Vaccine against HIV is one of the most challenging medical research considered today even with all the advancement of mankind in science. But researchers from Canada have been praised for successfully passing the Phase 1 human clinical trial.
HIV Vaccine Drug from Canada
Researchers from the University of Western Ontario in Canada made a big leap by passing the Phase I of HIV vaccine clinical trial applied on humans. The introduced drug showed no adverse effects on all patients who participated in the trial.
This new HIV vaccine drug which passed Phase I has been developed by Dr Chil-Yong Kang and his team at the University Schulich School of Medicine and Dentistry, and it was supported by Sumagen Co Ltd in Canada.
According to the Newstatesman.com, the drug is the first and only representative HIV vaccine based on genetically modified killed whole virus which is similar to other diseases with vaccines such as polio, influenza, rabies and more.

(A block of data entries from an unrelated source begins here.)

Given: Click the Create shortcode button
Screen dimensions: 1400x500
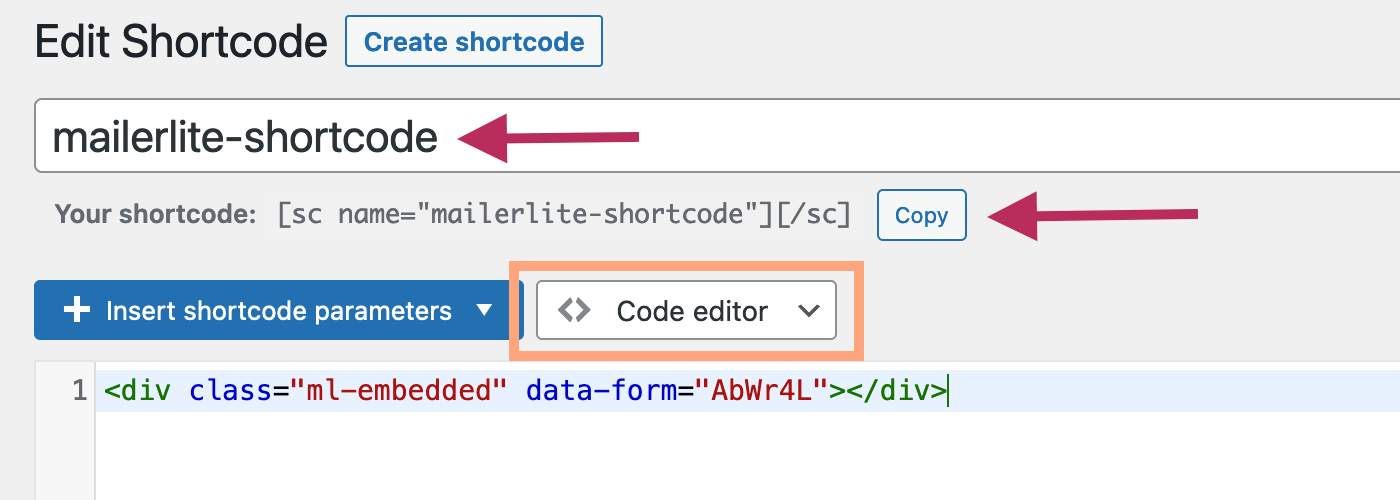Looking at the screenshot, I should pyautogui.click(x=474, y=42).
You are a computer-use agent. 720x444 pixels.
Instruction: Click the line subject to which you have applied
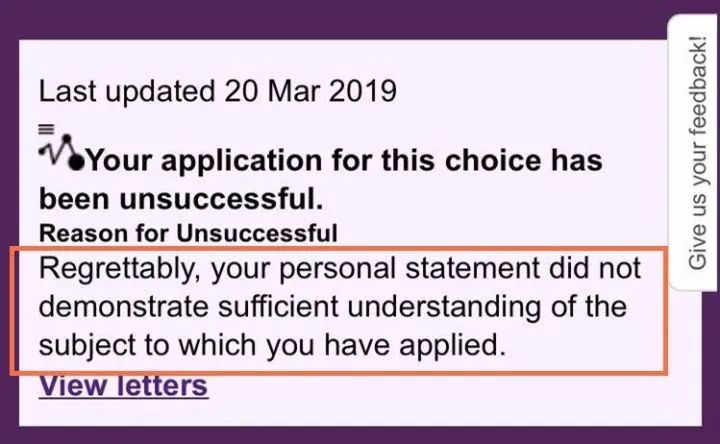click(272, 345)
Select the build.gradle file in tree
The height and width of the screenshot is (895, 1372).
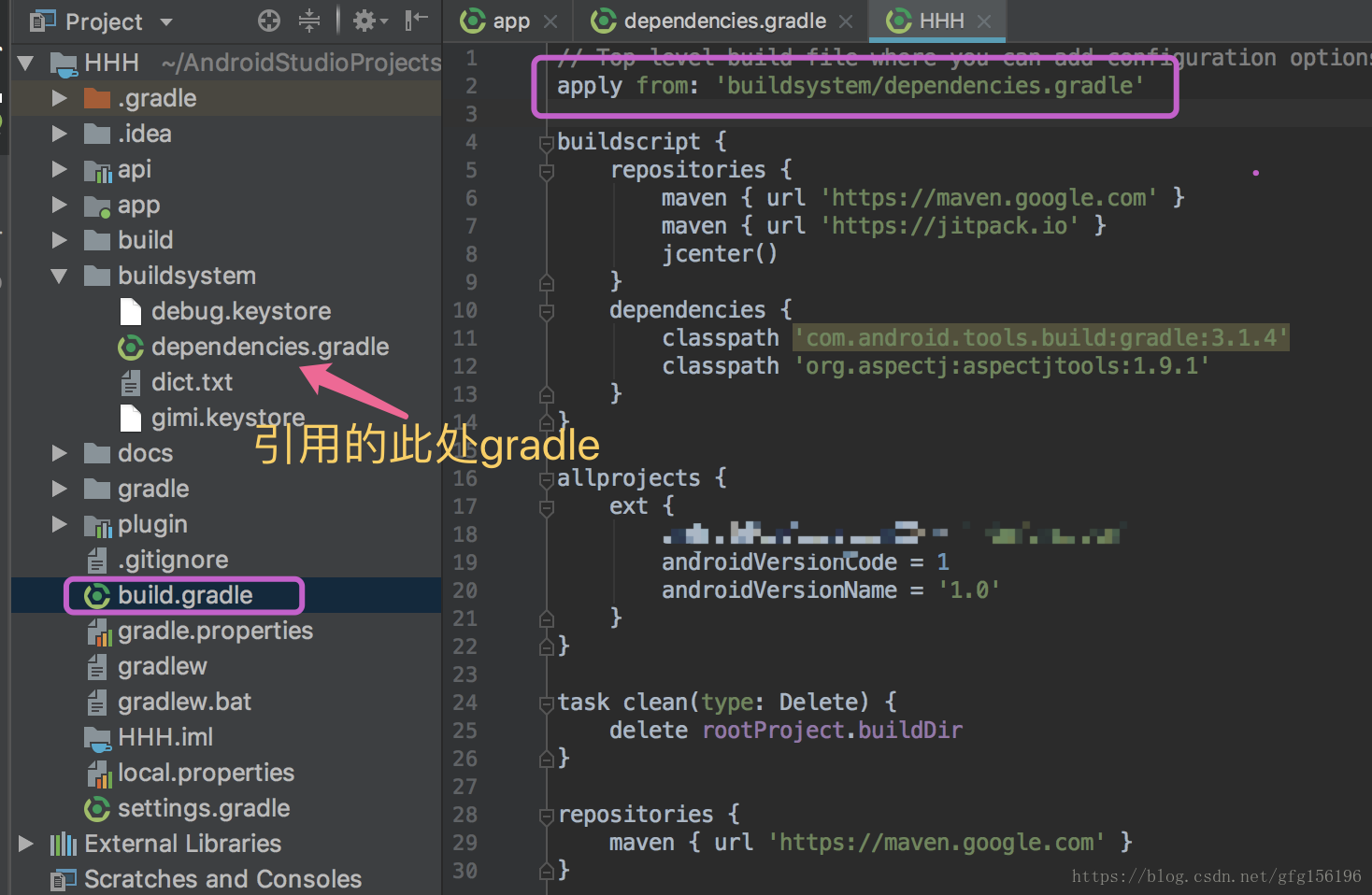coord(185,595)
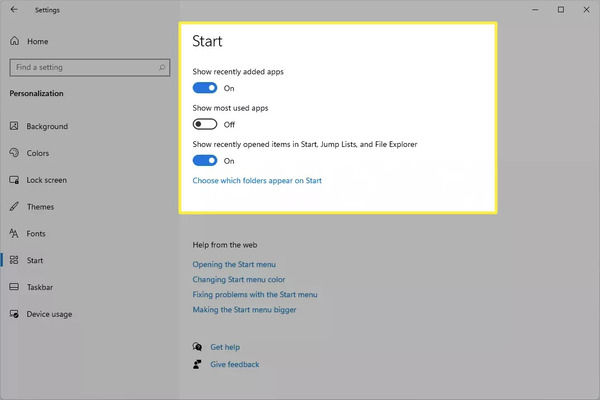The height and width of the screenshot is (400, 600).
Task: Select the Start menu item
Action: (x=35, y=260)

"We infect the cells with a genetically modified HIV-1. The infected cells produce lots of virus, which we collect, purify and inactivate so that the vaccine won't cause AIDS in patients, but will trigger immune responses, Dr. Kang's said to an interview with Ontario Business Report, quoted by NewStateman.
Upcoming Challenges of the New HIV Vaccine
Dr. Kang's newly developed HIV vaccine needs to pass two more testing phases to become fully commercialised as the first vaccine against the deadly virus. The South Korean biotech firm, Sumagen, continues to sponsor, cite manufacturing and complies with USFDA requirements to bring the vaccine into the market.
"We are now preparing to take the next steps towards Phase II and Phase III clinical trials. We are opening the gate for pharmaceutical companies, government and charity organisation for collaboration to be one step close to the first commercialised HIV vaccine," stated by the CEO of Sumagen, Jung-Gee Cho, quoted by the WesternNews.
If the newly developed drug goes well with the two remaining phases, the vaccine will become fully commercialised in five years.
HIV Vaccine Characteristics
HIV vaccine is a type of vaccination which would either protect an individual who do not have HIV from contracting the virus or may give therapeutic effect on someone who does have HIV or AIDS. There is no HIV vaccine yet available in the market and many research projects are ongoing across the globe to create the first commercialised vaccine.
Creating a vaccine against HIV is very difficult due to the following factors:
1. Classic vaccines in the market mimics natural immunity against reinfection seen in individuals who recovered from infection. Almost no one recovers from AIDS via natural capabilities of the immune system.
2. Vaccines usually protect against diseases not infection. HIV infection may remain latent for years before causing the disease called AIDS.
3. Most vaccines use dead or weak but alive organisms to mimic immune response. HIV-1 that is killed does not cause natural immune response and using a live one is dangerous.
4. Usual vaccines are made to protect against infections from not so common encounters, but regular exposure to HIV can affect the effectiveness of the vaccine.
5. Most of the time, vaccines protect a person against infections through mucosal surfaces of the respiratory or gastrointestinal tract. HIV infection usually occurs through genital contact - syphilis and gonorrhoea do not have vaccines.